**Selected extract**
+-------+

Mahidol University International Demonstration School (MUIDS) is a co-educational, international high school owned and operated by Mahidol University. The school is located on the Mahidol Salaya campus twenty-five kilometers west of Bangkok, Thailand. 

The MUIDS curriculum is a synthesis of the Content Standards for California Public Schools and the Thailand Ministry of Education Content Standards for Basic Education. MUIDS graduates study at Thai, Thai international, and international universities. MUIDS is certified by Western Association of Schools and Colleges (WASC) as well as the Thai Ministry of Education.

History 
In 2008, Mahidol University conducted a study to determine the possibility of creating an international demonstration school as a feeder school for the university. In 2010,  the university assembled a board of directors who lead the creation of MUIDS. The school officially opened in the fall of 2013 and graduated its first senior class in the summer of 2016.

Curriculum 
The core curriculum (math, science, English, social studies, etc.) at MUIDS is supported by coursework in required electives (technology, physical education, fine arts) and career-based electives (business, medicine, etc.). Advanced Placement (AP) courses are also available for students. The Thai Ministry of Education mandates that all students take Thai Language and Civics courses. Native and non-native speakers take separate classes. Some faculties in Thai universities require significantly more math and science credits than international universities. MUIDS counselors help students navigate this complex process. The school combines the Thai Ministry of Education and American Common Core Standards.

+-------+

**Source information**

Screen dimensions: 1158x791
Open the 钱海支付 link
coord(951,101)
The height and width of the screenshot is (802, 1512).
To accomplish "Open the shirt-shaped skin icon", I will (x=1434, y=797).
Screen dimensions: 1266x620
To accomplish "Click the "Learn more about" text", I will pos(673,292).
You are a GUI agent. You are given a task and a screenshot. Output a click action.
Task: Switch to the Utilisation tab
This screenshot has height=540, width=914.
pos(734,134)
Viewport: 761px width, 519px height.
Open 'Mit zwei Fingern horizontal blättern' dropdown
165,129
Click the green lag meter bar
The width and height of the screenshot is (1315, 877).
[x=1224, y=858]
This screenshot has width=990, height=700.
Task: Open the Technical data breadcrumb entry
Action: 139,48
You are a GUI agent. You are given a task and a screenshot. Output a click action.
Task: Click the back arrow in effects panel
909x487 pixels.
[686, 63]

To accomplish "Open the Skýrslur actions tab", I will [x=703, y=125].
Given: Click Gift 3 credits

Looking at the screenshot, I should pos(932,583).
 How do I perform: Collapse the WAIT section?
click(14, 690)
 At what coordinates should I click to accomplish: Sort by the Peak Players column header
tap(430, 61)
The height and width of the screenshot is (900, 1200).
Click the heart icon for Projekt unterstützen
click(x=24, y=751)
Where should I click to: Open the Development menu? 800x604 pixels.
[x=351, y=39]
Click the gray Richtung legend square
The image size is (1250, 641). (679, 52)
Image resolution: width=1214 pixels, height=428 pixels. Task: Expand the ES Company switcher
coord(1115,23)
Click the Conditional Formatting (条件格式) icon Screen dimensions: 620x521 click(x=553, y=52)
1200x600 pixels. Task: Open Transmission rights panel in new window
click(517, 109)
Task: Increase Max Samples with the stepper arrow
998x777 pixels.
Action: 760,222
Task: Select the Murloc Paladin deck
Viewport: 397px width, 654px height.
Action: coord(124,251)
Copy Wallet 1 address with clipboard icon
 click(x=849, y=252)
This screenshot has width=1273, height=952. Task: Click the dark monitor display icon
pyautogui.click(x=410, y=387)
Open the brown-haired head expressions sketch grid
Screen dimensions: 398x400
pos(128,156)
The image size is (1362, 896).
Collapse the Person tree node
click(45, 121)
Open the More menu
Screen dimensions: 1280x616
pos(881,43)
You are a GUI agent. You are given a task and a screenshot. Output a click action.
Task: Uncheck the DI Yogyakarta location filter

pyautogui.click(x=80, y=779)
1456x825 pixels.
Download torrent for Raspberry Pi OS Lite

+-------+

**What you should do**
Print the passage above on Mahidol University International Demonstration School word for word, everything from "The MUIDS curriculum" down to "summer of 2016.".

**Answer to this problem**
The MUIDS curriculum is a synthesis of the Content Standards for California Public Schools and the Thailand Ministry of Education Content Standards for Basic Education. MUIDS graduates study at Thai, Thai international, and international universities. MUIDS is certified by Western Association of Schools and Colleges (WASC) as well as the Thai Ministry of Education.

History 
In 2008, Mahidol University conducted a study to determine the possibility of creating an international demonstration school as a feeder school for the university. In 2010,  the university assembled a board of directors who lead the creation of MUIDS. The school officially opened in the fall of 2013 and graduated its first senior class in the summer of 2016.